◆ Passage to read
[Start of Attachment]

Agriculture is intricately linked to opportunities and challenges we routinely lump into baskets labelled “water,” “energy,” “nutrition,” “resilience,” “climate change,” and so on. When we talk about agriculture and agricultural policy, we are actually talking about the nexus of food, energy, and water.
The agriculture sector accounts for 70 to 80 percent of consumptive domestic water use and requires energy inputs in production, harvest, transport, etc. In response to drought, California farmers are using cutting-edge water saving technologies, such as underground soil moisture monitoring devices and water-pump monitors that notify them of irrigation equipment leaks. On the energy front, farmers and ranchers are also innovators; roughly 65,000 U.S. producers report generating solar power on their farms or ranches.
In late January, AGree had the privilege of hosting a symposium at the National Council for Science and the Environment’s (NCSE) National Conference and Global Forum; the annual event is one of the most preeminent scientific associations in the country. This year’s conference theme was the “Food-Water-Energy Nexus.”
Drawing nearly 1,400 registrants, including academics from diverse disciplines as well as educators and stakeholders from industry, government, and civil society, the NCSE symposium was an opportunity to bring attention to AGree’s work and discuss how policy can and should address the food-energy-water nexus as we strive to support a healthy economy, healthy people, and a healthy environment. A cross-disciplinary and multi-stakeholder approach is encoded in AGree’s DNA. My fellow panelists – AGree Co-Chair Jim Moseley and Advisors Ferd Hoefner of the National Sustainable Agriculture Coalition and Paul Guenette of ACDI-VOCA – outlined the complexities of food system challenges along with compelling policy visions for the future.
Conference participants were eager to hear how AGree involves experts across sectors to generate policy ideas, build consensus, and develop solutions that confront challenges at the nexus of food, energy, and water. We discussed how agriculture – a critical piece of the nexus puzzle – is sometimes left out of discussions. Slowly, this paradigm is changing as leaders from academia, industry, government, and civil society see the interconnections and opportunities.

[End of Attachment]

◆ Task A
Reproduce word for word the stretch from "Agriculture is intricately" through "farms or ranches." in the passage on agriculture and the food-energy-water nexus.
◆ Task B
Carry the passage on agriculture and the food-energy-water nexus further, starting after its final sentence.

[Collected data entries]
[Start of Attachment]

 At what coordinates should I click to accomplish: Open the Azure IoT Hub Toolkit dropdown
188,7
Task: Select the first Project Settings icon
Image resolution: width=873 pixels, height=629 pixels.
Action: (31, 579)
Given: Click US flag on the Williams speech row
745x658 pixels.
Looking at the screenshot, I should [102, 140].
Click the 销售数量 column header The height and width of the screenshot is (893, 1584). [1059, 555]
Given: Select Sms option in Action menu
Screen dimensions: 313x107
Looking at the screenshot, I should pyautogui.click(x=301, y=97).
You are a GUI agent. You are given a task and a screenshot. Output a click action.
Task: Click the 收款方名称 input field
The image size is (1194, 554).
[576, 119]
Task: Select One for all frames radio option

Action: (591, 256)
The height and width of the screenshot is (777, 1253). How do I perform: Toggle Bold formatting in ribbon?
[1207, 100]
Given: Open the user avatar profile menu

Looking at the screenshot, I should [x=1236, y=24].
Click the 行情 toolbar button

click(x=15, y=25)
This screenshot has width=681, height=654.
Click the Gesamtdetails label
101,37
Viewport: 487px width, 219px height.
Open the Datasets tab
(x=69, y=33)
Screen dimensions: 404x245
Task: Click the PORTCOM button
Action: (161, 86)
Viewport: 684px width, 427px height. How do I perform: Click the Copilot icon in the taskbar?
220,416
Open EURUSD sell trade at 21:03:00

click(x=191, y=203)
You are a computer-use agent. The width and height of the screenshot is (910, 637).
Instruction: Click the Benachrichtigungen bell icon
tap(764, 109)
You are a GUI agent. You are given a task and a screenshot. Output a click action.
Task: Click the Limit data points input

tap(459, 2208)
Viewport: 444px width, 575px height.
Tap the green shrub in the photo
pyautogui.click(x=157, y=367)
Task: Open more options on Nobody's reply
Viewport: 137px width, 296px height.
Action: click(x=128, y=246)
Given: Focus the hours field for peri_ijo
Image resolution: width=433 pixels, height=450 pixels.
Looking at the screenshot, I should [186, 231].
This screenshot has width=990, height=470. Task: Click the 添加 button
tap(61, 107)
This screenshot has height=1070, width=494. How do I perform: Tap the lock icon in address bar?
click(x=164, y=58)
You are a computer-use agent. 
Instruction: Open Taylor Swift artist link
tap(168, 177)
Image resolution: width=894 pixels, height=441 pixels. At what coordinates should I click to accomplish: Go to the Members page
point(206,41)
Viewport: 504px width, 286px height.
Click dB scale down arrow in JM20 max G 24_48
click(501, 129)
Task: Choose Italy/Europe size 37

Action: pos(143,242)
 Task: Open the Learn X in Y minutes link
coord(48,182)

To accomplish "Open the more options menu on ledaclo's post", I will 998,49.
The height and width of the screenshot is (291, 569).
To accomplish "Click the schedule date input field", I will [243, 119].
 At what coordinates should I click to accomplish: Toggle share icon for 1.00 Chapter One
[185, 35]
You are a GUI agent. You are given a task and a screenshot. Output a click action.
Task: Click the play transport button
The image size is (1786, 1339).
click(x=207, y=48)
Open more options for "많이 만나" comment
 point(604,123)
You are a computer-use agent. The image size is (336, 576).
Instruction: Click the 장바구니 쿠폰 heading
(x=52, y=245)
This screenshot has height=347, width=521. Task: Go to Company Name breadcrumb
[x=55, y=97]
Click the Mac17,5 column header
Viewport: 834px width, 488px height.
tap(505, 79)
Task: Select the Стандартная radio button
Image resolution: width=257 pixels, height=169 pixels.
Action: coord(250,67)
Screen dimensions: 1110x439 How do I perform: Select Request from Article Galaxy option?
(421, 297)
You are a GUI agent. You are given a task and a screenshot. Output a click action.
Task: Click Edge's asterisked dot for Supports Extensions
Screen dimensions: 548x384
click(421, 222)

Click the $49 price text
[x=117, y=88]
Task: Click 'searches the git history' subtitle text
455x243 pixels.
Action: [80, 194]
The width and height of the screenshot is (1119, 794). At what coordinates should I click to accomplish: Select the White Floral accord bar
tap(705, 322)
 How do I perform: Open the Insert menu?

[End of Attachment]

◆ Written reply A
Agriculture is intricately linked to opportunities and challenges we routinely lump into baskets labelled “water,” “energy,” “nutrition,” “resilience,” “climate change,” and so on. When we talk about agriculture and agricultural policy, we are actually talking about the nexus of food, energy, and water.
The agriculture sector accounts for 70 to 80 percent of consumptive domestic water use and requires energy inputs in production, harvest, transport, etc. In response to drought, California farmers are using cutting-edge water saving technologies, such as underground soil moisture monitoring devices and water-pump monitors that notify them of irrigation equipment leaks. On the energy front, farmers and ranchers are also innovators; roughly 65,000 U.S. producers report generating solar power on their farms or ranches.

◆ Written reply B
At the crux, however, we need greater public investment in research and education on the food-energy-water nexus. The National Science Foundation’s recent request for proposals, in collaboration with USDA’s National Institute of Food and Agriculture, to support $50 million in research on the nexus is an important contribution. We must leverage resources from diverse federal agencies and the private sector to better understand and ultimately address these interconnected issues that are so critical to our wellbeing. Research illuminates, for example, how food production and consumption, water quality and quantity, and renewable energy are tied to seemingly disparate goals – such as the health of fisheries in the Gulf of Mexico or women’s empowerment in the developing world.
AGree’s work with leaders across disciplines is building upon these connections. With partners, we’ve launched a pilot watershed-scale conservation effort involving producers, supply chain companies, NGOs, and regulators in Minnesota. We are supporting groundbreaking research on the relationship between agricultural conservation practices, productivity, and risk management. And, we are working to involve U.S. production agriculture in discussions about the importance of U.S. government support for global agricultural development and food security programming.
As NCSE noted in the conference program, we will fail to meet present and future human needs unless the food, energy, and water sectors are “fully understood as a system of interdependent components, and solutions developed based on multi-stakeholder engagement.” Yes, and yes.
I’m proud to say that AGree is doing its part to bring that nexus to life.
Kathleen Merrigan is an AGree Co-Chair and Executive Director of Sustainability at the George Washington University (GW), where she leads the GW Sustainability Collaborative, GW Food Institute, and serves as a Professor of Public Policy.